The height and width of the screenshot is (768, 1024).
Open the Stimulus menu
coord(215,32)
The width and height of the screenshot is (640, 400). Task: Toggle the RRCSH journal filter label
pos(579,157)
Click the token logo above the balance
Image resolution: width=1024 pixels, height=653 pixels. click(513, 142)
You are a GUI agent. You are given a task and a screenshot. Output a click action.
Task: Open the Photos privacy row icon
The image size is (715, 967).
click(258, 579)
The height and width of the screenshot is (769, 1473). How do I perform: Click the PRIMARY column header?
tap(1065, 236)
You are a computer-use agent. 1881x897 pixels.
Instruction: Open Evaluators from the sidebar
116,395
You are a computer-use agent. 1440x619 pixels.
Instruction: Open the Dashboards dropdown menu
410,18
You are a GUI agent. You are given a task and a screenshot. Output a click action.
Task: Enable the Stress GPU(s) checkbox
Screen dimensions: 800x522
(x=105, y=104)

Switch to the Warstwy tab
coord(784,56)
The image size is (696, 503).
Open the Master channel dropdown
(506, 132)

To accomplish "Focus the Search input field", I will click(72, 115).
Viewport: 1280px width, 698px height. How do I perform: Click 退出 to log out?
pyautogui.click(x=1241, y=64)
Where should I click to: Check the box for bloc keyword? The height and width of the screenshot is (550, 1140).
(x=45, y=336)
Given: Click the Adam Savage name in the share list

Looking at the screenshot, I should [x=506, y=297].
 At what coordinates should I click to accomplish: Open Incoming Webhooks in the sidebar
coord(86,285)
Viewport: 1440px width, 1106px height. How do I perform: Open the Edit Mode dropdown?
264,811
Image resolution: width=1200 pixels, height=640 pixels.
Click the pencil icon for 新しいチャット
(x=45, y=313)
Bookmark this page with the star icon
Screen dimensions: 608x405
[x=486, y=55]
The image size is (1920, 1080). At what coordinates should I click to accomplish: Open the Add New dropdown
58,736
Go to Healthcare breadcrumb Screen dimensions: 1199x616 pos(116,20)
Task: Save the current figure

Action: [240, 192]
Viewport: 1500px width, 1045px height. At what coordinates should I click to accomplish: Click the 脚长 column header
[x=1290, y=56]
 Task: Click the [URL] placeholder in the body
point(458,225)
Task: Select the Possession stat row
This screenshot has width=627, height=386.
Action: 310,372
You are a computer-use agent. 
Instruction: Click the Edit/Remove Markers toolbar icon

_ _ _ _

STATED GOAL
Copy out every line of the records above, word for word and in the same order.

WRITTEN RESPONSE
The height and width of the screenshot is (768, 1024).
Open the Stimulus menu
coord(215,32)
The width and height of the screenshot is (640, 400). Task: Toggle the RRCSH journal filter label
pos(579,157)
Click the token logo above the balance
Image resolution: width=1024 pixels, height=653 pixels. click(513, 142)
You are a GUI agent. You are given a task and a screenshot. Output a click action.
Task: Open the Photos privacy row icon
The image size is (715, 967).
click(258, 579)
The height and width of the screenshot is (769, 1473). How do I perform: Click the PRIMARY column header?
tap(1065, 236)
You are a computer-use agent. 1881x897 pixels.
Instruction: Open Evaluators from the sidebar
116,395
You are a computer-use agent. 1440x619 pixels.
Instruction: Open the Dashboards dropdown menu
410,18
You are a GUI agent. You are given a task and a screenshot. Output a click action.
Task: Enable the Stress GPU(s) checkbox
Screen dimensions: 800x522
(x=105, y=104)

Switch to the Warstwy tab
coord(784,56)
The image size is (696, 503).
Open the Master channel dropdown
(506, 132)

To accomplish "Focus the Search input field", I will click(72, 115).
Viewport: 1280px width, 698px height. How do I perform: Click 退出 to log out?
pyautogui.click(x=1241, y=64)
Where should I click to: Check the box for bloc keyword? The height and width of the screenshot is (550, 1140).
(x=45, y=336)
Given: Click the Adam Savage name in the share list

Looking at the screenshot, I should [x=506, y=297].
 At what coordinates should I click to accomplish: Open Incoming Webhooks in the sidebar
coord(86,285)
Viewport: 1440px width, 1106px height. How do I perform: Open the Edit Mode dropdown?
264,811
Image resolution: width=1200 pixels, height=640 pixels.
Click the pencil icon for 新しいチャット
(x=45, y=313)
Bookmark this page with the star icon
Screen dimensions: 608x405
[x=486, y=55]
The image size is (1920, 1080). At what coordinates should I click to accomplish: Open the Add New dropdown
58,736
Go to Healthcare breadcrumb Screen dimensions: 1199x616 pos(116,20)
Task: Save the current figure

Action: [240, 192]
Viewport: 1500px width, 1045px height. At what coordinates should I click to accomplish: Click the 脚长 column header
[x=1290, y=56]
 Task: Click the [URL] placeholder in the body
point(458,225)
Task: Select the Possession stat row
This screenshot has width=627, height=386.
Action: 310,372
You are a computer-use agent. 
Instruction: Click the Edit/Remove Markers toolbar icon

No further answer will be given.